Pacing is the adrenaline shot of the screenwriting process.

It is often defined by genre and is essential to maintaining audience interest because it influences plot. Think of it as the Federal Reserve modulating interest rates to control the economy. Terms such as an “overheated” or “depressed” can be also applied to your screenplay.

Don’t let your script flatline.


Avoid bland scripts lacking in highs and lows or differences in emotional energy.

The pace of your story undulates, but be wary of being inconsistent and disorienting your audience. Even high-octane action films need moments of peace to give your audience respite. Similarly, your gently rolling drama needs some action to jolt your audience.
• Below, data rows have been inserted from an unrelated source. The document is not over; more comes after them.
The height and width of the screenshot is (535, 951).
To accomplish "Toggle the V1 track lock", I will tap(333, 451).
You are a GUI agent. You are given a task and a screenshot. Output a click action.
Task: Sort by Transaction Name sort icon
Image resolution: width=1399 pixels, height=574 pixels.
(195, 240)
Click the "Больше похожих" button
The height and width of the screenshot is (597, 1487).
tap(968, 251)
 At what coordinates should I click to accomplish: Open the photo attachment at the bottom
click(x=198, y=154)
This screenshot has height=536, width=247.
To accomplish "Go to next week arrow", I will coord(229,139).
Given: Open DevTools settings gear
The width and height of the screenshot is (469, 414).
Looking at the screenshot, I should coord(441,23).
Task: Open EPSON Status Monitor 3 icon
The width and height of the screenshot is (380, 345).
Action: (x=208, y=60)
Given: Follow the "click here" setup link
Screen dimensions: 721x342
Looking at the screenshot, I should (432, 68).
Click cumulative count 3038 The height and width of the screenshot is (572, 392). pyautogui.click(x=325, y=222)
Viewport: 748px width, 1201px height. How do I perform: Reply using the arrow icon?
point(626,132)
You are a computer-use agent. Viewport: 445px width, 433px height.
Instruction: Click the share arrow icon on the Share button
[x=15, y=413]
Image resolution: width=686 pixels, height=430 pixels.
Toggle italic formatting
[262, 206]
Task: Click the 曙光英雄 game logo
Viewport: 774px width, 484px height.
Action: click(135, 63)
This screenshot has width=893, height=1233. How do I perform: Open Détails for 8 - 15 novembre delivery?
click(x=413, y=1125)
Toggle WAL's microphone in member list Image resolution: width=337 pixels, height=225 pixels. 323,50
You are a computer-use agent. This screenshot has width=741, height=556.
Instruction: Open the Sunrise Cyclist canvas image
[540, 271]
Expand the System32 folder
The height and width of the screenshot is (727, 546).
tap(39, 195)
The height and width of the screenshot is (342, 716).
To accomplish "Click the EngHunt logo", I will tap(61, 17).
The main issues with pacing is that variety is required to bait, hook and keep your audience invested in your story. You rotate your exercise regimen for the same reason. Haphazard, inconsistent quantum plot leaps will confuse and disconnect your audience. Therefore, ensure there is a prevailing pace in your story to anchor them.

You will also notice the natural change in pacing rhythm in your story as they key structural points are reached; the hero’s natural world, the call to adventure, the rising tension, the climax, the hero’s low point, the resolution and the hero’s transition and acceptance of their new world. Draw a graph with these plot points demonstrating the change in energy levels.

The milestones of your hero’s journey drive the pacing, especially in the second act when the hero battles to achieve his goals. There must be an urgency to their action, defined by either a TIME LOCK (running out of time) or an OPTION LOCK (running out of choices), causing the hero to fail if neither is achieved.

Excessive exposition can also hamstring your pacing. You don’t want to spend forever reading the instructions. You just want to play the game. If your script gets flaccid, add a shot of story viagra. Slow pacing is more often a problem when not enough is happening in your script.

Many films typically start with a high-impact scene to bait the audience, followed by a fall in pace to give them time to catch their breaths before the next explosion.

Think about how to convey changes to pacing in your movie script. A few lines of text suggests low-paced action, while capitalized one or two word lines indicates the opposite. Also diereses and dashes can modulate speech patterns.

Consider the following script format:


Jason SPRINGS around and COCKS his gun.


He FLICKS the light on and SHOOTS.

Mix and match. Jumble it up. Just don’t make it a dog’s breakfast.